Well sweet fuck, what?

Jan 30, 2013 21:02

Yeah, like I ever post here, or, in fact, anywhere.  Hi.

I joked to my former boss today that sometime last year the top of my head came off and now the weather gets in.  In response, I suppose I should say, to a question of how I was doing.  I worked for him for a few years, and was walking around looking a tad poleaxed today, so there was no point lying about it.  He was also mostly responsible for laying down a half-day meeting in the middle my week with three days notice making me quadruple booked in at least one spot and prompting cries of "where are you?!" in my IM window a couple of times.  I had spent my morning shovelling coal like mad to make my day productive and was staring down the prospect of missing lunch.  I mean, oh sure, the meeting invite had said lunch would be provided, but since he'd gone downstairs to buy a sandwich and the woman joining us was eating a salad of her own devising, I couldn't help feeling left out.  (Yes, I went downstairs and bought lunch.  I'm not a complete idiot.  My status bar only reads 90% or something.)

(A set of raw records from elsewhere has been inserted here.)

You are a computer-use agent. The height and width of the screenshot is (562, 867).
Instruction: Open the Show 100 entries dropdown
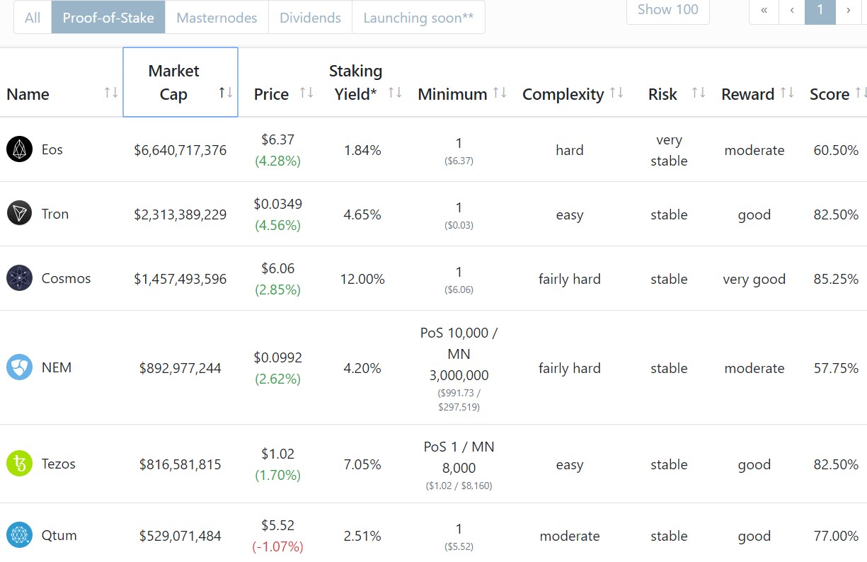(x=667, y=10)
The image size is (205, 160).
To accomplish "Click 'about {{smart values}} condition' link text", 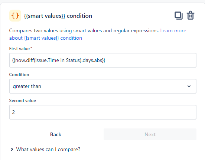I will click(46, 38).
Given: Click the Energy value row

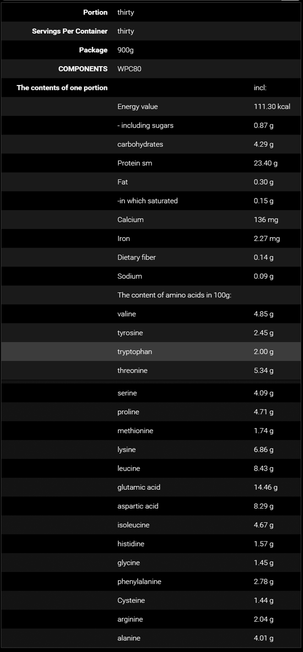Looking at the screenshot, I should pos(151,106).
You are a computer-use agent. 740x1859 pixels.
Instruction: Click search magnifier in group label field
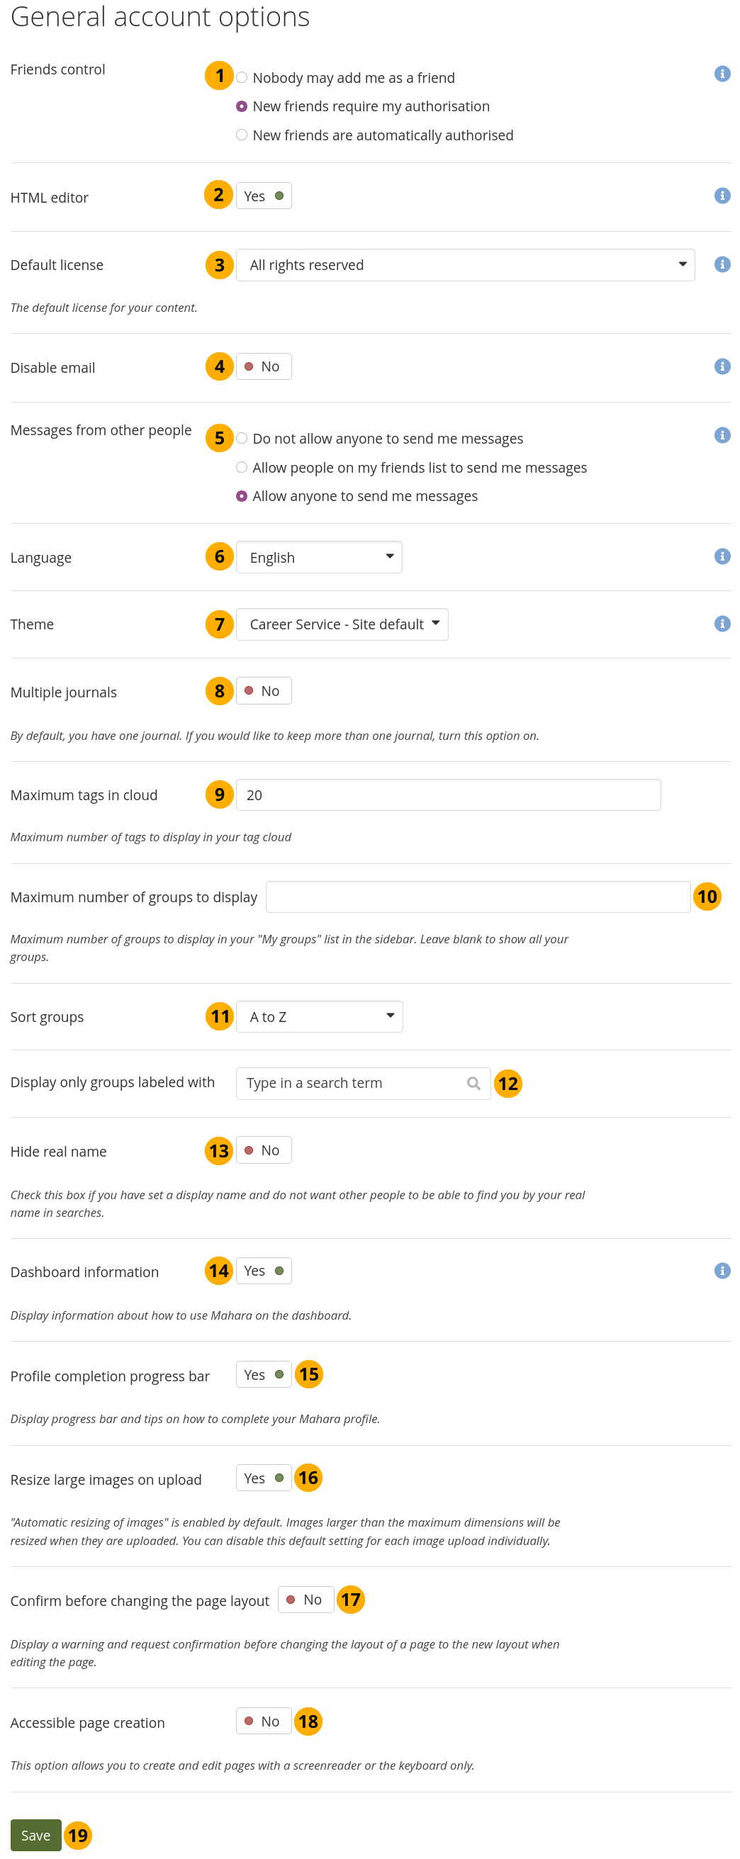pos(474,1083)
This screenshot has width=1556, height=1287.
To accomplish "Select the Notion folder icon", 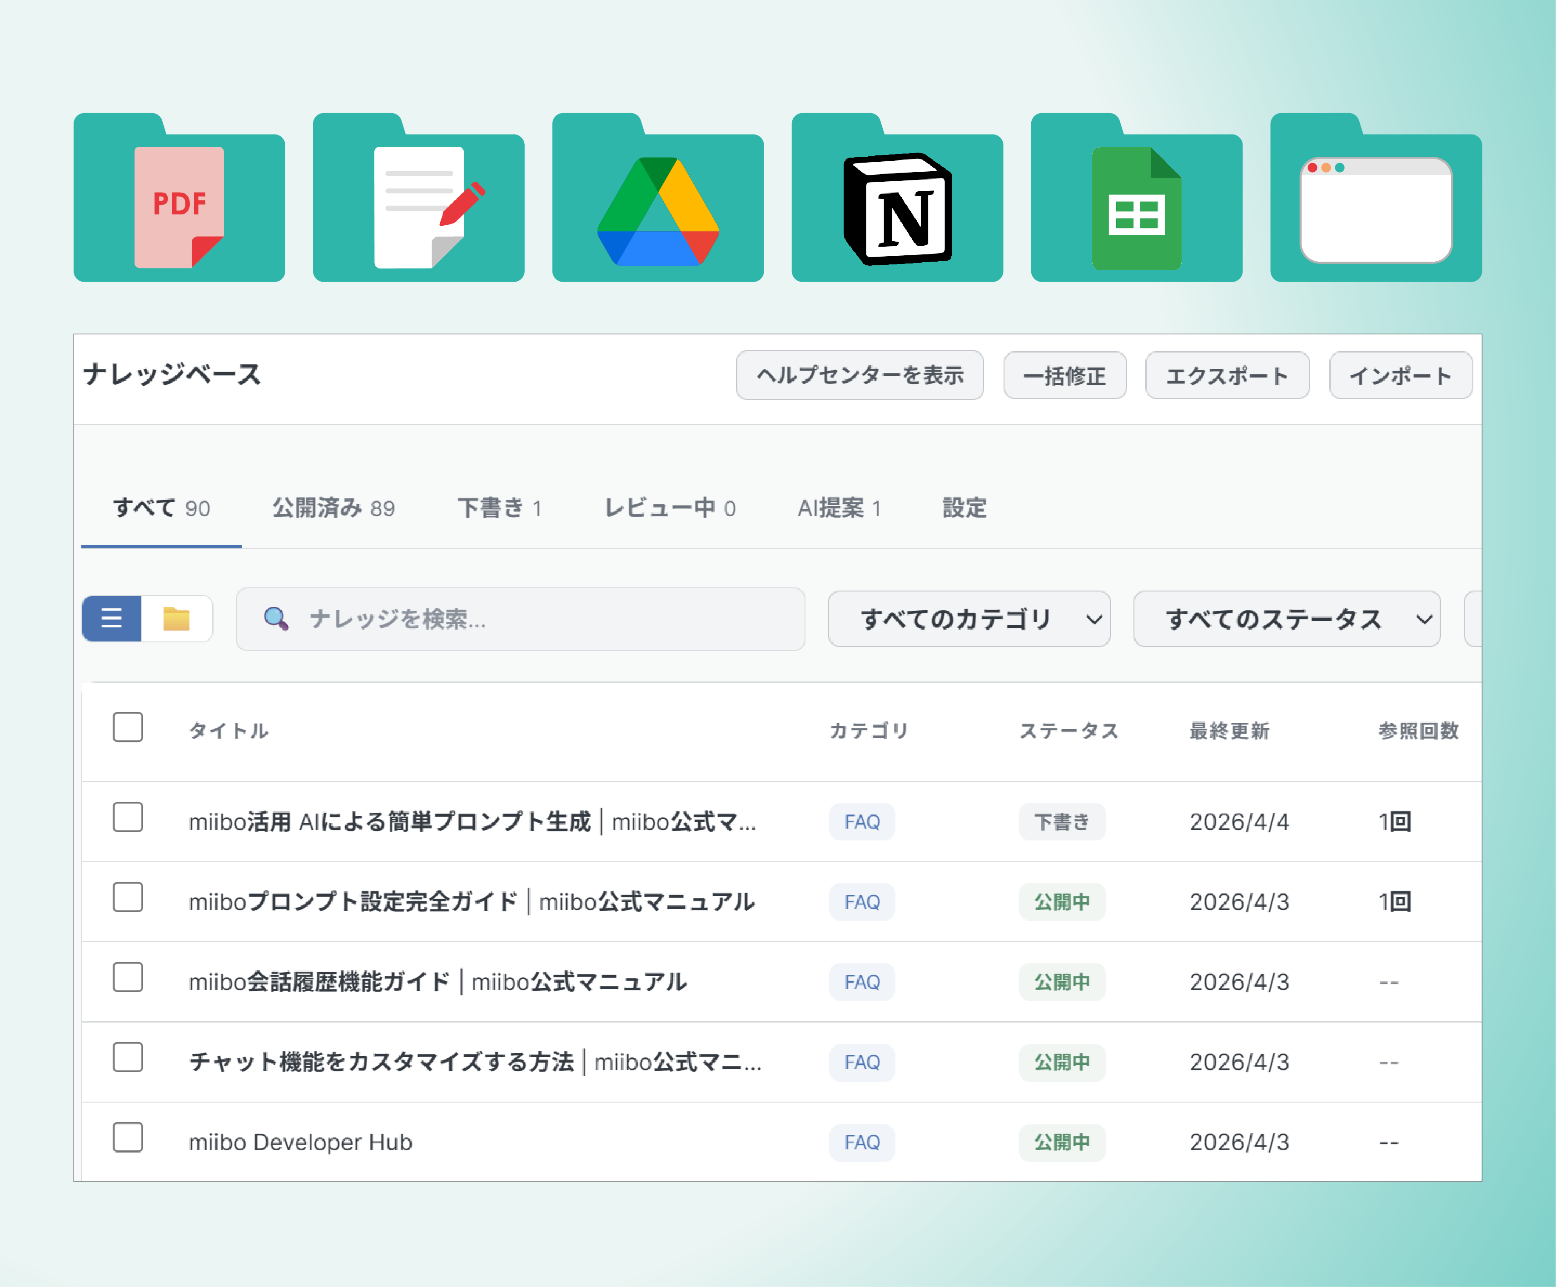I will pos(897,198).
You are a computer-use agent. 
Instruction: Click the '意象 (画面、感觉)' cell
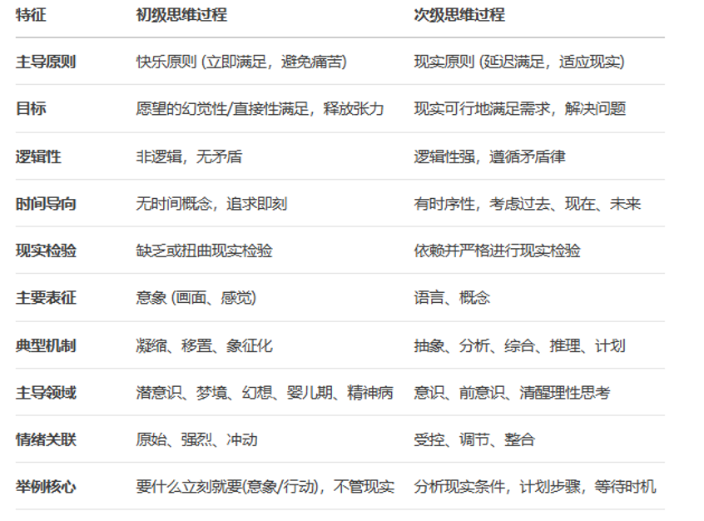[196, 298]
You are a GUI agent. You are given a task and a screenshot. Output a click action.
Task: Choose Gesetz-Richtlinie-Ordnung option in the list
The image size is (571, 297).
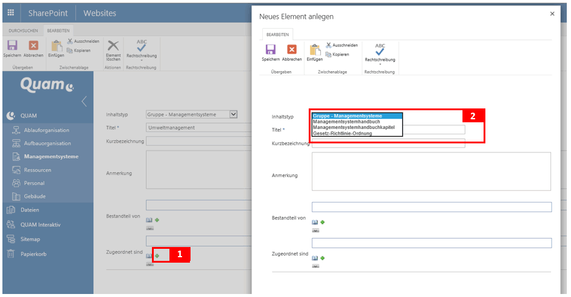342,133
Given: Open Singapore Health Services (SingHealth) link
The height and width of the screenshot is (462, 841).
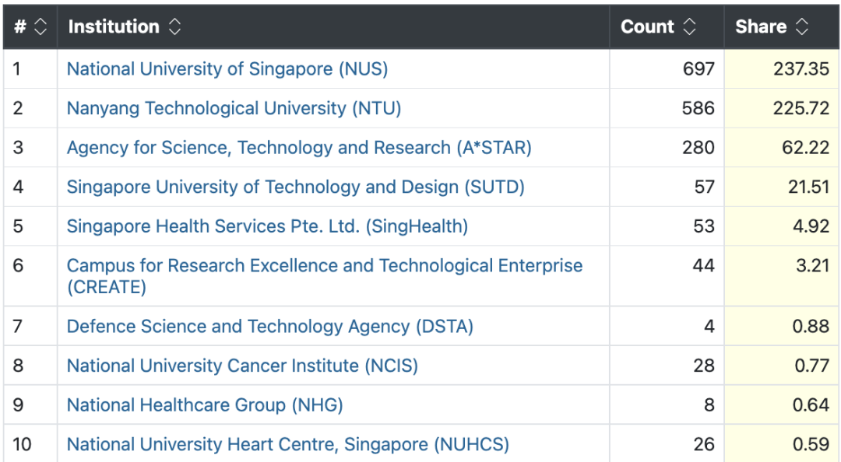Looking at the screenshot, I should (x=267, y=227).
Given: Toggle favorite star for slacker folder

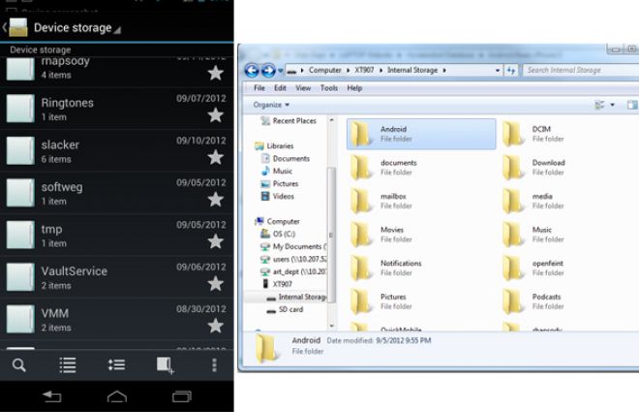Looking at the screenshot, I should click(x=215, y=157).
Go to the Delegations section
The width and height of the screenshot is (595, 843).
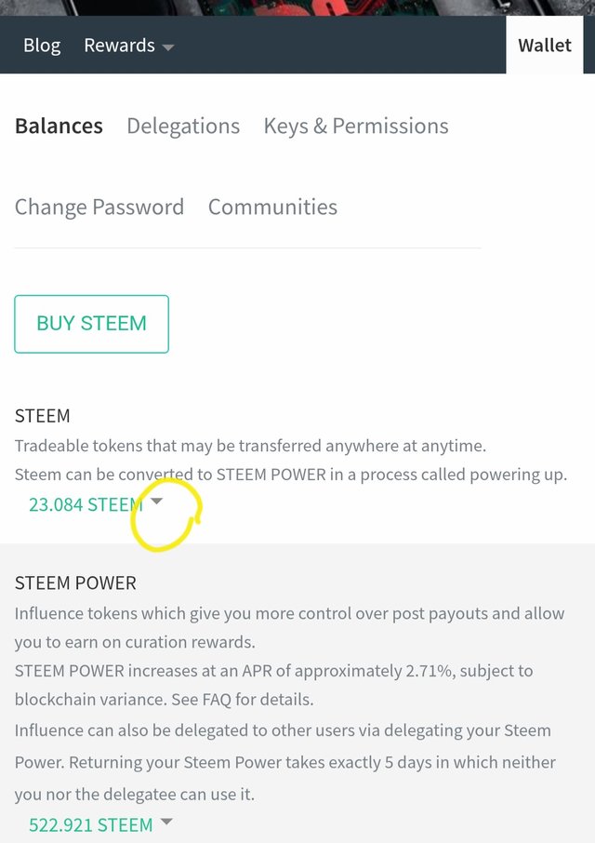[183, 126]
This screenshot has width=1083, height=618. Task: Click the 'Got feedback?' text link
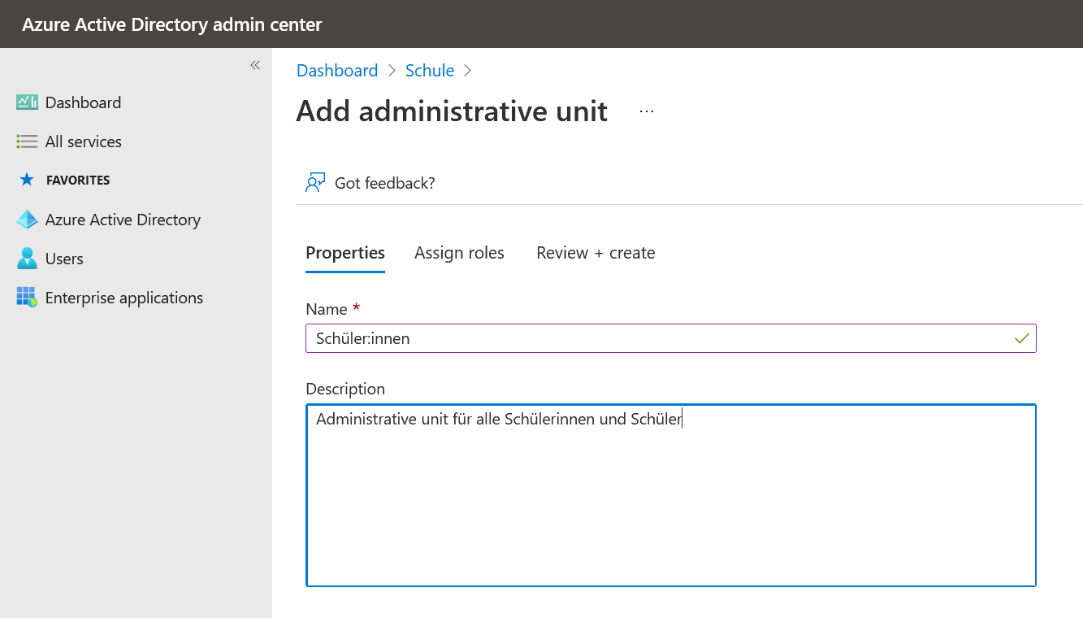click(x=385, y=183)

Today prompted me to thinking that meeting invites at work have inertia, which you can calculate by assigning a mass to the participants.  Higher mass based on status or number of participants means the meeting will be harder to move.  It's not a perfect metaphor, but it was working for me since one of the "where are you?!" folks seemed to think I should move things to accommodate him.  Not a VP?  Aw, too bad.  Your meeting has 8 participants?  Gee, mine has 19.  There are additional factors in play, but I don't know how to solve for them.  Like that one guy with almost no open spots or availability.  He's not a VP and he's only one of the 19, but this 30 minute slot is the only opening he has for the next 6 weeks and goddamn but you will not succeed if he doesn't make that 30 minute slot.  He now has an equivalent mass to a CEO.  Or someone with a C in their title anyway.

So, yeah.  Hi.

Do you know, I sometimes forget a little that I'm left handed?  I'm not as left handed as my sisters, which is to say they're left handed like many of you are right handed.  If I handed you a tool and told you to use it in your left hand, you'd be basically brainlocked and ready to give up.  Don't lie.  I've seen you.  I'm not that left handed.  I do a lot of things right handed because a lot of things are setup in this world to be done right handed.  Because you just don't think about it, do you?  Why would you?  But every now and then.  There are small screws inside my computer case that I am basically incapable of removing or putting back in with my right hand.  I'll drop them, cross thread them, ricochet them around the enclosed space.  No issue if I'm using my left hand, though.  I bumped into another example on the weekend.  I was cutting up pills for my cat (she can't hold her metaclopramide or her cyproheptadine, so I have to cut them up into quarters -- what, she's like 5 pounds).   I have a little pill cutter and it's great for cutting things in half.  Cutting a 5mg dose into 4 is trickier.  Or maybe it's just my OCD insisting that I get them roughly even in size.  Anyway, this is a teethgrindingly awful task if I'm placing the half pills in the cutter with my right hand.  It's only frustrating if I'm doing it with my left.  I've probably cut 100+ pills into quarters and I only realized I was using the wrong hand on the most recent bottle of 20.  I blame scissors.  And a fair number of building doors.  And hockey sticks.  And baseball bats.  And my desk in school.  Er, hmm.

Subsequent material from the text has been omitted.